Start of Data shown

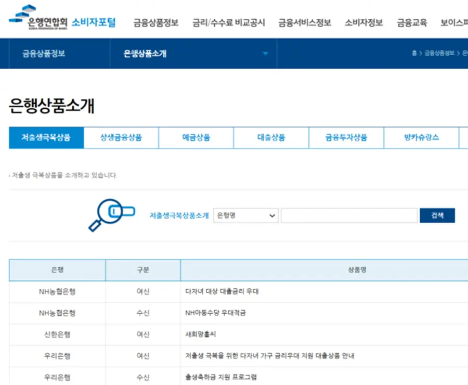
Task: Open 금리/수수료 비교공시 top menu
Action: tap(228, 23)
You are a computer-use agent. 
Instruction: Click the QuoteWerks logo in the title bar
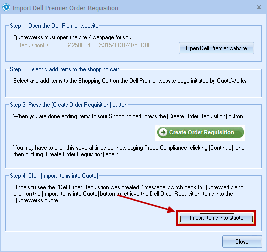pos(6,8)
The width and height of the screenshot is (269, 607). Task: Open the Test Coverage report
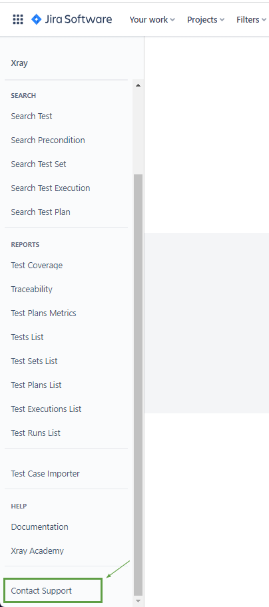tap(37, 266)
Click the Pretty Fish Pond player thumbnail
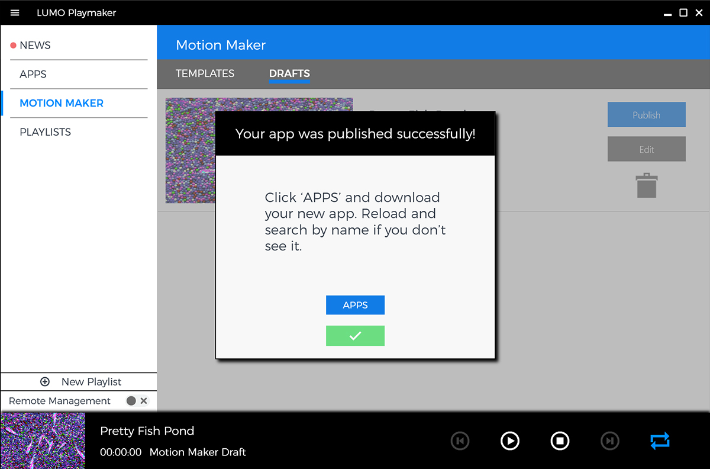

End of Data shown

Problem requirements - Reproduce the data above word for word, omitting the pictures.

Worked answer -
Task: Open 금리/수수료 비교공시 top menu
Action: tap(228, 23)
You are a computer-use agent. 
Instruction: Click the QuoteWerks logo in the title bar
pos(6,8)
The width and height of the screenshot is (269, 607). Task: Open the Test Coverage report
tap(37, 266)
Click the Pretty Fish Pond player thumbnail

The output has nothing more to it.